_Extracted data_:
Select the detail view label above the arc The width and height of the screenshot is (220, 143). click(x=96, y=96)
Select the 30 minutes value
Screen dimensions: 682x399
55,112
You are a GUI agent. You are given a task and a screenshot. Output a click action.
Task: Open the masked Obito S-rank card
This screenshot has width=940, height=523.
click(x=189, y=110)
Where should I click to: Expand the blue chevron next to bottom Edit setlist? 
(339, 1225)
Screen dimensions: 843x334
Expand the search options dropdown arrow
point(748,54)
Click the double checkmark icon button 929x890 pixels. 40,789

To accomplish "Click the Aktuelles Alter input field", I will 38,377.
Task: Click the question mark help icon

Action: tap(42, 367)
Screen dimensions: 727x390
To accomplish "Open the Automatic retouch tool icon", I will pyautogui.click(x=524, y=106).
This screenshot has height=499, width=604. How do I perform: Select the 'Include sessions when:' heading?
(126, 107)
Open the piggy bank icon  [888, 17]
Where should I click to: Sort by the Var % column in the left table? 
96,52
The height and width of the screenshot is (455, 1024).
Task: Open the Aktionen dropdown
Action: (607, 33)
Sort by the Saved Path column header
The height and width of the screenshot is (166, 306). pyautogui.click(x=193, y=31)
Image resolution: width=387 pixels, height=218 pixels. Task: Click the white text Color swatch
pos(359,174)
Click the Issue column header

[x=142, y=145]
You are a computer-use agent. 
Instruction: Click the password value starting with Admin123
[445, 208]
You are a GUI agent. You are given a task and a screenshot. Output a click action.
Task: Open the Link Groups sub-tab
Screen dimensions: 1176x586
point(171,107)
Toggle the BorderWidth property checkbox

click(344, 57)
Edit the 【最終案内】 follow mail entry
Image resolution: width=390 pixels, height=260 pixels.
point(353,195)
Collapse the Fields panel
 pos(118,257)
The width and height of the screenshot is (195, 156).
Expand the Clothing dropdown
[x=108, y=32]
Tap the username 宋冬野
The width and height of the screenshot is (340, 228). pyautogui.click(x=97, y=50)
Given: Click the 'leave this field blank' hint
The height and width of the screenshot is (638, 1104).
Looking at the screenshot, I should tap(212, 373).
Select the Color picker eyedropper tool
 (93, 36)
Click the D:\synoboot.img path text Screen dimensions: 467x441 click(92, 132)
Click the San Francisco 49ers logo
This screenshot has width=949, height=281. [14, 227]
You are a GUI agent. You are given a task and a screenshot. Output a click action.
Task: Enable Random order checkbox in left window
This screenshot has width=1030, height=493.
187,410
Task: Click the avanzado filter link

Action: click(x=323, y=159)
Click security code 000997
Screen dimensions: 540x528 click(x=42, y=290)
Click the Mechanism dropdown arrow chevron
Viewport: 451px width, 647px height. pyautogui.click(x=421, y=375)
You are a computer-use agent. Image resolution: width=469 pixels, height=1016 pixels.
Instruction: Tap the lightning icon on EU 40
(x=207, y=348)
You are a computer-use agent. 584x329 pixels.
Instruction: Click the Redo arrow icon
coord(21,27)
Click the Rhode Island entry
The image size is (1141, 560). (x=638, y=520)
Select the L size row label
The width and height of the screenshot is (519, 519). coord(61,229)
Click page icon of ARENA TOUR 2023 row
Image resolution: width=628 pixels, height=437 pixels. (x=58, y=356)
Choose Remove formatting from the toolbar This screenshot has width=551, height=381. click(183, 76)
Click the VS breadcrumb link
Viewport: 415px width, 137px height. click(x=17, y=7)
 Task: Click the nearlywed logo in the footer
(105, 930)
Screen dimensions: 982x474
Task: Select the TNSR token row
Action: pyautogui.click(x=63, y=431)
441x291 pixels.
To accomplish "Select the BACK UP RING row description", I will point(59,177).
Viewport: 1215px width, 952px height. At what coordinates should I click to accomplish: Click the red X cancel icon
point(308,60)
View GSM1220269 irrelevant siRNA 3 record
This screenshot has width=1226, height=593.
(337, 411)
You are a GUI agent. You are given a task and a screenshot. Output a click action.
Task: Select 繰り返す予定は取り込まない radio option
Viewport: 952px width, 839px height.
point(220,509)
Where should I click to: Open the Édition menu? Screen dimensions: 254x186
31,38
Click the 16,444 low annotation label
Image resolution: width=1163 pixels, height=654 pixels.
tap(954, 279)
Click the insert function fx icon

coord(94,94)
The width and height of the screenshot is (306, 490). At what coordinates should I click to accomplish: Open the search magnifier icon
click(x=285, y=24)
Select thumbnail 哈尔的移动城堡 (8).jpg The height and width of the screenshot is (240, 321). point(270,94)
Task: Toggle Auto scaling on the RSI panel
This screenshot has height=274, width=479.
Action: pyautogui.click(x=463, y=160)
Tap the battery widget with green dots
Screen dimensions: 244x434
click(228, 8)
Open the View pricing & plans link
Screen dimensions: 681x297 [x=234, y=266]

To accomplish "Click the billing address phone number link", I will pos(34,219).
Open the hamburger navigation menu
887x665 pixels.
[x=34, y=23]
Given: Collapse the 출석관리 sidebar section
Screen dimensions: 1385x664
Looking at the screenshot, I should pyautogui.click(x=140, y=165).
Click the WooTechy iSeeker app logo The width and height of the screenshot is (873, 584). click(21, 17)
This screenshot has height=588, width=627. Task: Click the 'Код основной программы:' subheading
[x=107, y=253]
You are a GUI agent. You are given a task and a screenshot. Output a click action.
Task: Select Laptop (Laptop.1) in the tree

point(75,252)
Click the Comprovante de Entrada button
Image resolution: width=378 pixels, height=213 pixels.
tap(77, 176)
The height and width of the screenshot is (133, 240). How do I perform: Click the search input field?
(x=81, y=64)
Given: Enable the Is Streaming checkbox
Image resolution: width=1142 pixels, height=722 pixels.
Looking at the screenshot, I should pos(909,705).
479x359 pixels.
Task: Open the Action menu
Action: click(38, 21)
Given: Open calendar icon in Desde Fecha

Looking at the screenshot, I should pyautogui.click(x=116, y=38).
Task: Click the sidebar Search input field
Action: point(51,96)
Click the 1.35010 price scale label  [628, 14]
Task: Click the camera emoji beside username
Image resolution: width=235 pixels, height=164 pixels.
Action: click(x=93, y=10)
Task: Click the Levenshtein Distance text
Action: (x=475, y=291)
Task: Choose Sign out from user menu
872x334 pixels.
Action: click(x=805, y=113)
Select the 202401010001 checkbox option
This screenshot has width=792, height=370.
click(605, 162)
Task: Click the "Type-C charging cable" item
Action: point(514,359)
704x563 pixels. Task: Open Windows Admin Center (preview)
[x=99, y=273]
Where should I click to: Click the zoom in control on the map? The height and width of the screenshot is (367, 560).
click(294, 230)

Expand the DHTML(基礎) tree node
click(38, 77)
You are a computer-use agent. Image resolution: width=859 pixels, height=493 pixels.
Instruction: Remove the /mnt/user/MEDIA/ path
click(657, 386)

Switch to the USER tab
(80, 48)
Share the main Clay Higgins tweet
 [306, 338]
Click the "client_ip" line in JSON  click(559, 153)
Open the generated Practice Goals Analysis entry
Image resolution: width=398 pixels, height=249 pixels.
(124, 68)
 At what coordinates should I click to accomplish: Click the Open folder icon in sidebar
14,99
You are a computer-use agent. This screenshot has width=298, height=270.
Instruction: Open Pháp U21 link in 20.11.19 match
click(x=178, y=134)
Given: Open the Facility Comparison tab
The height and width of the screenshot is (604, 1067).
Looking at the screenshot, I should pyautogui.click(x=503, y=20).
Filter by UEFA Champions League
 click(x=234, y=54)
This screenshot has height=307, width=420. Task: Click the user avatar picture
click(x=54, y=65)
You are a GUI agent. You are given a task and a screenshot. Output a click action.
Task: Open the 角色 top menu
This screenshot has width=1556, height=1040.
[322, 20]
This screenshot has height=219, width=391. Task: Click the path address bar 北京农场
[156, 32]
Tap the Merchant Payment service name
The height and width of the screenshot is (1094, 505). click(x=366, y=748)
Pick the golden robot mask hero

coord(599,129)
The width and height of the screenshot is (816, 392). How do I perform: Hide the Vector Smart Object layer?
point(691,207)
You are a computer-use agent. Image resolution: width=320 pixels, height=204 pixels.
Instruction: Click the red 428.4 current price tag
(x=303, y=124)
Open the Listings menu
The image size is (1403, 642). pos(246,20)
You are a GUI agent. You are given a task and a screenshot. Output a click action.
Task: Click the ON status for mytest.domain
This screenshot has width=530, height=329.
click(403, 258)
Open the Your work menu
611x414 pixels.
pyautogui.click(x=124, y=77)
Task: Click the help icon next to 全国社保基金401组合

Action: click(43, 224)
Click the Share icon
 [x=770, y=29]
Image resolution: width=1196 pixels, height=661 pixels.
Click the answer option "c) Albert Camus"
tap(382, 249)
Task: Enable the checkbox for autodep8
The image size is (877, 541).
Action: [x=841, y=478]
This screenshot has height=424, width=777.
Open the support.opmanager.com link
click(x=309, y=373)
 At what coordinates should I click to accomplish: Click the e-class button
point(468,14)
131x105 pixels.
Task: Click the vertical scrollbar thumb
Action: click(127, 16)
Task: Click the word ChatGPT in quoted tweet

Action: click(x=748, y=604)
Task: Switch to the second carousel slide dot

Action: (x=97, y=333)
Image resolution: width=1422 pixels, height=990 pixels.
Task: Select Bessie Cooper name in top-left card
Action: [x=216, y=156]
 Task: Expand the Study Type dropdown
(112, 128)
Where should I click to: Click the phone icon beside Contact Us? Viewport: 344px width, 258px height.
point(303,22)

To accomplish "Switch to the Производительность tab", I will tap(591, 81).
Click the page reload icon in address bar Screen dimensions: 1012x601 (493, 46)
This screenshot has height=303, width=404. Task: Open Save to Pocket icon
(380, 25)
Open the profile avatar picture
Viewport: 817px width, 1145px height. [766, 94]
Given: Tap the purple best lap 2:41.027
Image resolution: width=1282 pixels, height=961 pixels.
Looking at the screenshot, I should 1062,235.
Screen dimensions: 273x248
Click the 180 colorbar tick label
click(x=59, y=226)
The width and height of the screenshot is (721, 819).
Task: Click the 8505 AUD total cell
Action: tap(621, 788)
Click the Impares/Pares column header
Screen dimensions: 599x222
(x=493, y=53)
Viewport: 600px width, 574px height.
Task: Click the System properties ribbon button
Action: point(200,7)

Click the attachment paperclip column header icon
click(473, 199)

_Task description_: Using the data above, return each line that includes the word "Choose".

_Exercise output_:
Choose Remove formatting from the toolbar This screenshot has width=551, height=381. click(183, 76)
Task: Choose Sign out from user menu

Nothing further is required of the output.